Речи завершены. Стилизованные стрельцы по команде окружают памятник и хватаются за края покрывала. По команде дергают. Покрывало льдисто посверкивает золотом и рвется на две большие части. Спадает. Ура! Конь обращен мордой в сторону старого города, а хвостом – к спальным районам, Безымянке и Металлургу. Все-таки пир.

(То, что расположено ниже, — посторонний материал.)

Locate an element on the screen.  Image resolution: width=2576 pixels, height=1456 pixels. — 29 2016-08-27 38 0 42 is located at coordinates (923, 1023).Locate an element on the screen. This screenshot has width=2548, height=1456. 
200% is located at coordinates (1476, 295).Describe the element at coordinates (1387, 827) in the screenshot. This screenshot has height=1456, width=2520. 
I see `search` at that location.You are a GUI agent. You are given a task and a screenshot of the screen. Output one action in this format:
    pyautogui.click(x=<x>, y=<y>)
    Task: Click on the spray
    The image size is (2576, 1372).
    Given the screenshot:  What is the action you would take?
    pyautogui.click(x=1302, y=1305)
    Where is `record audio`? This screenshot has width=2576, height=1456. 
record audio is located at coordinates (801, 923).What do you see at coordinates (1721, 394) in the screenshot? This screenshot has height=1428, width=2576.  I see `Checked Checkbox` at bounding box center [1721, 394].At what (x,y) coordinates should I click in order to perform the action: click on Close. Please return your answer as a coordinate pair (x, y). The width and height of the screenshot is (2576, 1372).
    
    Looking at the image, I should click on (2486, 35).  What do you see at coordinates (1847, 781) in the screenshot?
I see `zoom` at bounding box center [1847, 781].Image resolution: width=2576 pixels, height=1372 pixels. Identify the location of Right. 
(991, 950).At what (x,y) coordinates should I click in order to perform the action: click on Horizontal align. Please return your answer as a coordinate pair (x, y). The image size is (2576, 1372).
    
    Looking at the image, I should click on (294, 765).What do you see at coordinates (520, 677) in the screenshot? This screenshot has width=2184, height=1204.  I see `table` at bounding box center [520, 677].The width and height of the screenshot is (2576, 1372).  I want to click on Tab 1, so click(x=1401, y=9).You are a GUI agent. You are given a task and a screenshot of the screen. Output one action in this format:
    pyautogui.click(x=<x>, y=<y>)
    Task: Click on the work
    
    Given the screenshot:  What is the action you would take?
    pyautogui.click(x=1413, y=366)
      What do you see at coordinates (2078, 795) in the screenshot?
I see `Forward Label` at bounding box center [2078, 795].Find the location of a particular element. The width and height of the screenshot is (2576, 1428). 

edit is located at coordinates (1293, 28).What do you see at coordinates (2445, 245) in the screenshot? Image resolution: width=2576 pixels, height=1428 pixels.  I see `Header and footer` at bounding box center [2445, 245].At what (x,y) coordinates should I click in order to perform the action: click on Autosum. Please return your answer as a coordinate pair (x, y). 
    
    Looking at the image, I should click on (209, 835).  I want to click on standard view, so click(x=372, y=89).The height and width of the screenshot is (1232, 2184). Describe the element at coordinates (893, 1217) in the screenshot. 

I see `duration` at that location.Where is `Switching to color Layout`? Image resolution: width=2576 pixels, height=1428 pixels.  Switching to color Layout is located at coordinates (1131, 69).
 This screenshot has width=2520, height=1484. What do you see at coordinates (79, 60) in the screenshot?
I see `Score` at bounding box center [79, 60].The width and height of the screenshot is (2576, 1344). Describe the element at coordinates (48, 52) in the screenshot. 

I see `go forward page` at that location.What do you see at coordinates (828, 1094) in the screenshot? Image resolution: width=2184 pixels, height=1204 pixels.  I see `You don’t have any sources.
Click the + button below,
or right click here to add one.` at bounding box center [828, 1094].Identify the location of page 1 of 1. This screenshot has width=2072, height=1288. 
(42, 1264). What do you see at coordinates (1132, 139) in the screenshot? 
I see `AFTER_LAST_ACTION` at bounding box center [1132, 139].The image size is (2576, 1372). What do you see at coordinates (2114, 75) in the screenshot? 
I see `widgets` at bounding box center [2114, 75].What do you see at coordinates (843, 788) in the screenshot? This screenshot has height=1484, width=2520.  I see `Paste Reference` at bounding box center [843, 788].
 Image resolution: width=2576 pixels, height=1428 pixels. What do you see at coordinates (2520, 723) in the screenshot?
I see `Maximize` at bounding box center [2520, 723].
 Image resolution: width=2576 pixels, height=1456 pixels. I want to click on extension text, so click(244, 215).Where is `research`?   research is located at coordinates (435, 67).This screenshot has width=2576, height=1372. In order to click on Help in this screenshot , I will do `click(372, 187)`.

«Я просто боюсь на работу выходить, — женщина в пончо склоняется к уху женщины во всем полосатом, — потому что меня обязали не менее десяти родственников на выборы привести, и чтобы все фото размещали в этот, как его. Забыла. Какой-то тра-ля-ля-ля-грамм. А у меня родственников – я и муж. Бывший. Ну, ты знаешь…» — «Знаю, — отвечает вся полосатая, — так это еще что, бывший муж в родственниках. Мы вот с Маринкой ходили агитаторами, так на нас повесили семнадцать домов. Семнадцать девятиэтажных, Люда, домов! Если кто из тех, кто обещал прийти на участок, не придет, не заплатят за эти два месяца вообще». Чума.
Сверкающий в лучах солнца и всеобщего ликования памятник обходят кругом почета врио губернатора и другие почетные гости. Волжский народный хор имени Милославова бодро выдает попурри на тему русских народных песен. Народ расходится, плотно замостив улицы и проходные дворы. В обе стороны пробки, брань водителей, стоны пассажиров, звонки трамвая – город мал, тесен проезжей частью и не приспособлен под настоящий ПИР. Вот к чуме готов по определению, виданное ли дело.